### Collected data
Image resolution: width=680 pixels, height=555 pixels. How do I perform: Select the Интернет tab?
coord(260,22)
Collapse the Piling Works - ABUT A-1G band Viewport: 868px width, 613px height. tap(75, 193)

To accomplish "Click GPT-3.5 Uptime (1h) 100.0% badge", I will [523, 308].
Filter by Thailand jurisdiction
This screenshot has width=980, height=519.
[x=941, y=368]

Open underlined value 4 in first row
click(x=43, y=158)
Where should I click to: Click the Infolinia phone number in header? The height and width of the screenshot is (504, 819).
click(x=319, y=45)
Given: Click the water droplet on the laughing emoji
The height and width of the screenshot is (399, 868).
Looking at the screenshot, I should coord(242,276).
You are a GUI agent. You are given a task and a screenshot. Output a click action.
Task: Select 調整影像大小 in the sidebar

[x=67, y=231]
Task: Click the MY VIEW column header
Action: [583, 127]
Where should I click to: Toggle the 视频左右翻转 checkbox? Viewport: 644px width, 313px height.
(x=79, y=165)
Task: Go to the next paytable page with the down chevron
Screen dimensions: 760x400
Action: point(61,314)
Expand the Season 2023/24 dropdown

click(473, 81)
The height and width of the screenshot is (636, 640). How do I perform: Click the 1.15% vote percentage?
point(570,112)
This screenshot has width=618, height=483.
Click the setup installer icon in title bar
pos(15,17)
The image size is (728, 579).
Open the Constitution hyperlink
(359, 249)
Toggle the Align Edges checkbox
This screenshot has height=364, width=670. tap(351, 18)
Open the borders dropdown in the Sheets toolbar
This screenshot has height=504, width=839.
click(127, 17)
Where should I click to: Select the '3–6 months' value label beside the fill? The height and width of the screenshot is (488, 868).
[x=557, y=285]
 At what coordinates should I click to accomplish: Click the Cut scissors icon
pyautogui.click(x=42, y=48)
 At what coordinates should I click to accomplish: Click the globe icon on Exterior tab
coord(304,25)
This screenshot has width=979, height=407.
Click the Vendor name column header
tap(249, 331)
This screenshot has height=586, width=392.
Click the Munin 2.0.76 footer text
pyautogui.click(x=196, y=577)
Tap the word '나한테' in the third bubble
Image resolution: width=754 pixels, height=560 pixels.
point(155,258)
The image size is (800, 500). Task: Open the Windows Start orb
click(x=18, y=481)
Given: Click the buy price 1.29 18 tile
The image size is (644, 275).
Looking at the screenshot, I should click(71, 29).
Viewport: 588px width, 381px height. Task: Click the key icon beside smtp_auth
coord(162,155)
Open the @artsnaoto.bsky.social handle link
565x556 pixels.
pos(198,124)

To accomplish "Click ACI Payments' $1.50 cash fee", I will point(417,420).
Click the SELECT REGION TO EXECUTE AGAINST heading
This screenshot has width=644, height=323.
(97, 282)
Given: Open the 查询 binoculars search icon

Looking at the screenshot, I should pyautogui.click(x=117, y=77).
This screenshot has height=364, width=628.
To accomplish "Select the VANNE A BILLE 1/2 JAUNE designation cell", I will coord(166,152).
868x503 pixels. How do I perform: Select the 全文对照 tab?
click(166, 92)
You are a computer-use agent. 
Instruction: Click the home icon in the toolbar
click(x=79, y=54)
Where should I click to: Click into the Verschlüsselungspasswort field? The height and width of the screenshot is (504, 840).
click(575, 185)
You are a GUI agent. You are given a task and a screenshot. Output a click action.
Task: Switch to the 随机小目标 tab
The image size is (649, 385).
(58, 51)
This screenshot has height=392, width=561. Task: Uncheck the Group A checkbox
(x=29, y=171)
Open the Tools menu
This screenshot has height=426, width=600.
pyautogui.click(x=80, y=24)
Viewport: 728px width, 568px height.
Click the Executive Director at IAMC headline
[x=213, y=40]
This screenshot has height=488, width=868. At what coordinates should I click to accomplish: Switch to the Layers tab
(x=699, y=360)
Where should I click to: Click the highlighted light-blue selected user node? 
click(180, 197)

### Exercise objective
All lines in the data above from the one with "At what coordinates should I click to accomplish: Click the Cut" through the one with "This screenshot has height=364, width=628." must be repeated exactly, and no others.

### Solution to the problem
 At what coordinates should I click to accomplish: Click the Cut scissors icon
pyautogui.click(x=42, y=48)
 At what coordinates should I click to accomplish: Click the globe icon on Exterior tab
coord(304,25)
This screenshot has width=979, height=407.
Click the Vendor name column header
tap(249, 331)
This screenshot has height=586, width=392.
Click the Munin 2.0.76 footer text
pyautogui.click(x=196, y=577)
Tap the word '나한테' in the third bubble
Image resolution: width=754 pixels, height=560 pixels.
point(155,258)
The image size is (800, 500). Task: Open the Windows Start orb
click(x=18, y=481)
Given: Click the buy price 1.29 18 tile
The image size is (644, 275).
Looking at the screenshot, I should click(71, 29).
Viewport: 588px width, 381px height. Task: Click the key icon beside smtp_auth
coord(162,155)
Open the @artsnaoto.bsky.social handle link
565x556 pixels.
pos(198,124)

To accomplish "Click ACI Payments' $1.50 cash fee", I will point(417,420).
Click the SELECT REGION TO EXECUTE AGAINST heading
This screenshot has width=644, height=323.
(97, 282)
Given: Open the 查询 binoculars search icon

Looking at the screenshot, I should pyautogui.click(x=117, y=77).
This screenshot has height=364, width=628.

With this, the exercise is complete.